Communication-Efficient, 2D Parallel Stochastic Gradient Descent for Distributed-Memory Optimization

Distributed-memory implementations of numerical optimization algorithm, such as stochastic gradient descent (SGD), require interprocessor communication at every iteration of the algorithm. On modern distributed-memory clusters where communication is more expensive than computation, the scalability and performance of these algorithms are limited by communication cost. This work generalizes prior work on 1D $s$-step SGD and 1D Federated SGD with Averaging (FedAvg) to yield a 2D parallel SGD method (HybridSGD) which attains a continuous performance trade off between the two baseline algorithms. We present theoretical analysis which show the convergence, computation, communication, and memory trade offs between $s$-step SGD, FedAvg, 2D parallel SGD, and other parallel SGD variants.

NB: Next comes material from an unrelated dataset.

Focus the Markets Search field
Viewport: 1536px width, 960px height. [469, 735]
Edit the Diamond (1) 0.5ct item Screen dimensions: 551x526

We implement all algorithms in C++ and MPI and evaluate their performance on a Cray EX supercomputing system. Our empirical results show that HybridSGD achieves better convergence than FedAvg at similar processor scales while attaining speedups of $5.3\times$ over $s$-step SGD and speedups up to $121\times$ over FedAvg when used to solve binary classification tasks using the convex, logistic regression model on datasets obtained from the LIBSVM repository.